EXERCISE | Which lines below contain the word "will"? Copy each one.

Stored data entries |
------------------------------------------------

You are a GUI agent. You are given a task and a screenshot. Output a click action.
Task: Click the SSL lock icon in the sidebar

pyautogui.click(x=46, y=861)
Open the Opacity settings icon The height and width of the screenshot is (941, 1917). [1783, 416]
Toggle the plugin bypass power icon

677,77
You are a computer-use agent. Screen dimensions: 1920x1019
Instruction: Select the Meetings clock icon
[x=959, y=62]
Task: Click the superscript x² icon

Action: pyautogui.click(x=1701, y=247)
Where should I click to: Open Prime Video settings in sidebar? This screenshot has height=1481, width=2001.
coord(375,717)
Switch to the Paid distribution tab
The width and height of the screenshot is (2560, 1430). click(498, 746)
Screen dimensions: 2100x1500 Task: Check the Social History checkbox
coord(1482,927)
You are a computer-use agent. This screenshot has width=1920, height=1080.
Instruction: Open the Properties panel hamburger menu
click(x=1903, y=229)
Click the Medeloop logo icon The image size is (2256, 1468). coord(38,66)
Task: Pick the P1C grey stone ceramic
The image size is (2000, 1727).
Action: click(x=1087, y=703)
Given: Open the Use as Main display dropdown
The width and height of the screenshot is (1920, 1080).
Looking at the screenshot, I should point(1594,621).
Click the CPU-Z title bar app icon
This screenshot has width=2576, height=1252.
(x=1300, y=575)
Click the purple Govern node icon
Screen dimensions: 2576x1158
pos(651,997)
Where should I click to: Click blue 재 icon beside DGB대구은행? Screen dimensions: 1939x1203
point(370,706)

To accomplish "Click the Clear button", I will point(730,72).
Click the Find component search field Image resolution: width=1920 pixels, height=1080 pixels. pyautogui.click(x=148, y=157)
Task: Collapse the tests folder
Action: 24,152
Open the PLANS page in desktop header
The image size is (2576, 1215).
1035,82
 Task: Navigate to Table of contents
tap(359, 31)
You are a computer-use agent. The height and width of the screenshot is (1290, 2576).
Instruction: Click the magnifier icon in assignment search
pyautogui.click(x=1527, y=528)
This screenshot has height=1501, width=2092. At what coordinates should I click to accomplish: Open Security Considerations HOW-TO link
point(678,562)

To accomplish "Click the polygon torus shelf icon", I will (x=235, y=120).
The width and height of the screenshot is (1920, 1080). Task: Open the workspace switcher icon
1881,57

------------------------------------------------

EXERCISE SOLUTION |
To accomplish "Click the Clear button", I will point(730,72).
To accomplish "Click the polygon torus shelf icon", I will (x=235, y=120).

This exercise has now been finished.